Characterization of Salmonella enterica Serotype Newport Isolated from Humans and Food Animals

S. Zhao,1* S. Qaiyumi,1 S. Friedman,1 R. Singh,1 S. L. Foley,1 D. G. White,1 P. F. McDermott,1 T. Donkar,2 C. Bolin,3 S. Munro,4 E. J. Baron,4 and R. D. Walker1

Division of Animal and Food Microbiology, Office of Research, Center for Veterinary Medicine, U.S. Food and Drug Administration, Laurel, Maryland 20708,1 Division of Microbiological Studies, Center for Food Safety and Applied Nutrition, U.S. Food and Drug Administration, College Park, Maryland 20740,2 Animal Health Diagnostic Laboratory, Michigan State University, East Lansing, Michigan 48824,3 Stanford University Medical Center, Stanford, California 943054

Received 8 August 2003/ Returned for modification 2 September 2003/ Accepted 8 September 2003

Salmonella enterica serotype Newport isolates resistant to at least nine antimicrobials (including extended-spectrum cephalosporins), known as serotype Newport MDR-AmpC isolates, have been rapidly emerging as pathogens in both animals and humans throughout the United States. Resistance to extended-spectrum cephalosporins is associated with clinical failures, including death, in patients with systemic infections. In this study, 87 Salmonella serotype Newport strains were characterized by pulsed-field gel electrophoresis (PFGE) and antimicrobial susceptibility testing and examined for the presence of class 1 integrons and blaCMY genes. Thirty-five PFGE patterns were observed with XbaI, and three of these patterns were indistinguishable among isolates from humans and animals. Fifty-three (60%) Salmonella serotype Newport isolates were identified as serotype Newport MDR-AmpC, including 16 (53%) of 30 human isolates, 27 (93%) of 29 cattle isolates, 7 (70%) of 10 swine isolates, and 3 (30%) of 10 chicken isolates. However, 28 (32%) Salmonella serotype Newport isolates were susceptible to all 16 antimicrobials tested. The blaCMY gene was present in all serotype Newport MDR-AmpC isolates. Furthermore, the plasmid-mediated blaCMY gene was transferable via conjugation to an Escherichia coli strain. The transconjugant showed the MDR-AmpC resistance profile. Thirty-five (40%) of the isolates possessed class 1 integrons. Sequence analyses of the integrons showed that they contained aadA, which confers resistance to streptomycin, or aadA and dhfr, which confer resistance to trimethoprim-sulfamethoxazole. One integron from a swine isolate contained the sat-1 gene, which encodes resistance to streptothricin, an antimicrobial agent that has never been approved for use in the United States. In conclusion, Salmonella serotype Newport MDR-AmpC was commonly identified among Salmonella serotype Newport isolates recovered from humans and food animals. These findings support the possibility of transmission of this organism to humans through the food chain.

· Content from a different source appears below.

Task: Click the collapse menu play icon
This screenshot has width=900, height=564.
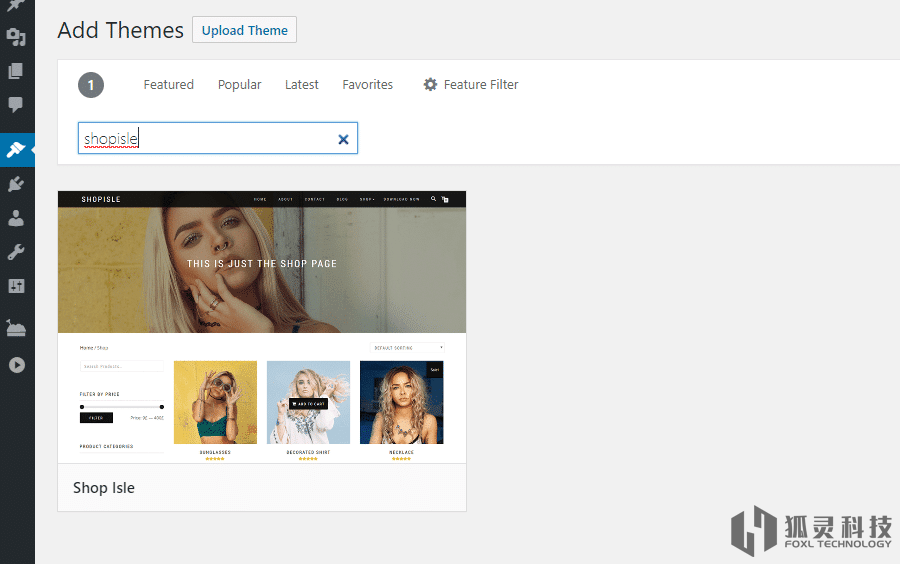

* Corresponding author. Mailing address: Office of Research, Center for Veterinary Medicine, U.S. Food and Drug Administration, Laurel, MD 20708. Phone: (301) 827-8139. Fax: (301) 827-8127. E-mail: szhao{at}cvm.fda.gov.

Journal of Clinical Microbiology, December 2003, p. 5366-5371, Vol. 41, No. 12
0095-1137/03/$08.00+0     DOI: 10.1128/JCM.41.12.5366-5371.2003
Copyright © 2003, American Society for Microbiology. All Rights Reserved.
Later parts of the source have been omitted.